I was working late that night, when the first reports about Bowe Bergdahl’s release in exchange for five Taliban leaders streamed on the television. Just a few blocks from me on my base in Afghanistan, Bergdahl processed through the hospital and onto the jet bound for Germany. Only those directly involved in the operation had any idea.
The military is good about keeping things quiet, especially the actions of special operations and other government agencies. Countless bureaucratic and physical barriers veil these groups from conventional forces. Warzone bases aren’t open like bases in the U.S. Most units within the perimeter of my base in Afghanistan work and reside within private compounds, surrounded by their own security and fences.
Some have wondered about the timing of the events here over the past two weeks: President Obama’s visit, an announcement on post-2014 U.S. involvement in Afghanistan, Bergdahl, and Secretary Hagel’s visit all in just one week. For many this seems more like a well-planned campaign than mere coincidence.
Despite all this, life remains largely unchanged for those of us still here. The day-to-day mission continues. Coalition forces still patrol, convoy, fly, bomb, support, analyze, train, advise, shoot, heal, and kill. The fighting endures. People still die. In the past few days, we’ve honored several fallen service members as their friends transferred them to airplanes to take them home. Maybe we should pause a moment from the Bergdahl debate to honor them: U.S. Army Pfc. Jacob H. Wykstra, 21, of Thornton, Colorado, U.S. Army Capt. Jason B. Jones, 29, of Orwigsburg, Pennsylvania, and U.S. Army Pfc. Matthew H. Walker, 20 of Hillsboro, Missouri. I haven’t seen any of these names appear on the news network crawlers.

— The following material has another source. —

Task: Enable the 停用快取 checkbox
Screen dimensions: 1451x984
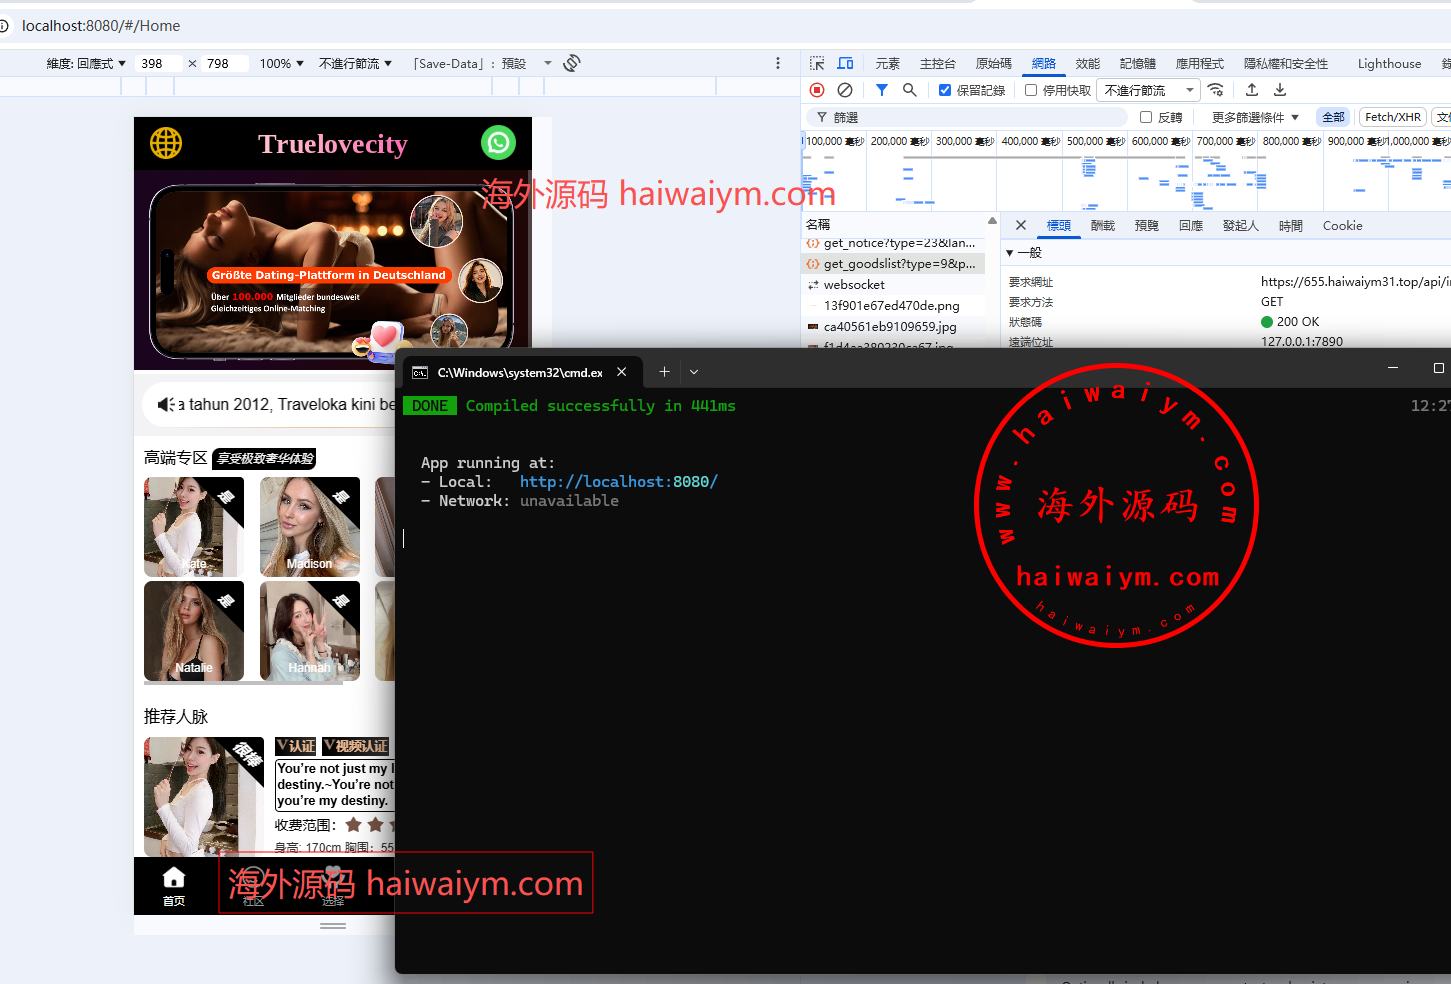Action: pyautogui.click(x=1031, y=90)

News reports after Secretary Hagel’s visit here noted the military crowd was silent after he mentioned Bergdahl. The account said, “It was unclear whether the absence of cheers and applause came from a reluctance to display emotion in front of the Pentagon chief or from any doubts among the troops about Bergdahl.” I was there with a couple hundred other service members. I’m not sure the silence was symbolic of anything.
The overall silence about Bergdahl reminds me of the time in Iraq after we’d heard SEALs killed Osama bin Laden. I didn’t see anyone on U.S. bases in Baghdad celebrate his death as thousands did in the U.S. The public celebration was embarrassing to try to explain to the Iraqis we were working with. The only reaction to bin Laden’s death I heard was a conversation with an Army captain on his third deployment after two tours in Afghanistan: “Fuck that mother fucker, he cost me my first wife!”
A friend of mine with multiple Iraq and Afghanistan deployments said about Bergdahl, “As a nation, we do not break faith with our own, regardless of whether they have allegedly broken faith with us. We bring them home, then we determine the truth,” and everyone I’ve spoken with agrees with this sentiment.
Some here now were here when the Bergdahl story began. Many in the military today either served, or knows someone who served in his unit or participated in the ensuing search. The conversation will continue.
Commanders here have said little about the Bergdahl exchange. Perhaps they feel the senior leaders have said enough.
Now, our leaders here ask us to focus on today, to not worry about the run-up to December 31. They say we’re at a historic moment. One commander reminded us of the 70th anniversary of D-Day. Before we can look too far ahead, we have to get through the June 14 presidential runoff and the summer fighting first. A bilateral agreement still needs signatures. They say the next few weeks are crucial.
Bergdahl is a reminder that war is messy. If nothing else, at least people in the U.S. are talking about Afghanistan. For those of us here, we still have work to do before we can go home.
Nick Willard is the pseudonym of a military officer serving in Afghanistan. He’s previously served in Iraq and Afghanistan. The views expressed here are those of the author and do not reflect the official policy or position of the Department of Defense or United States government.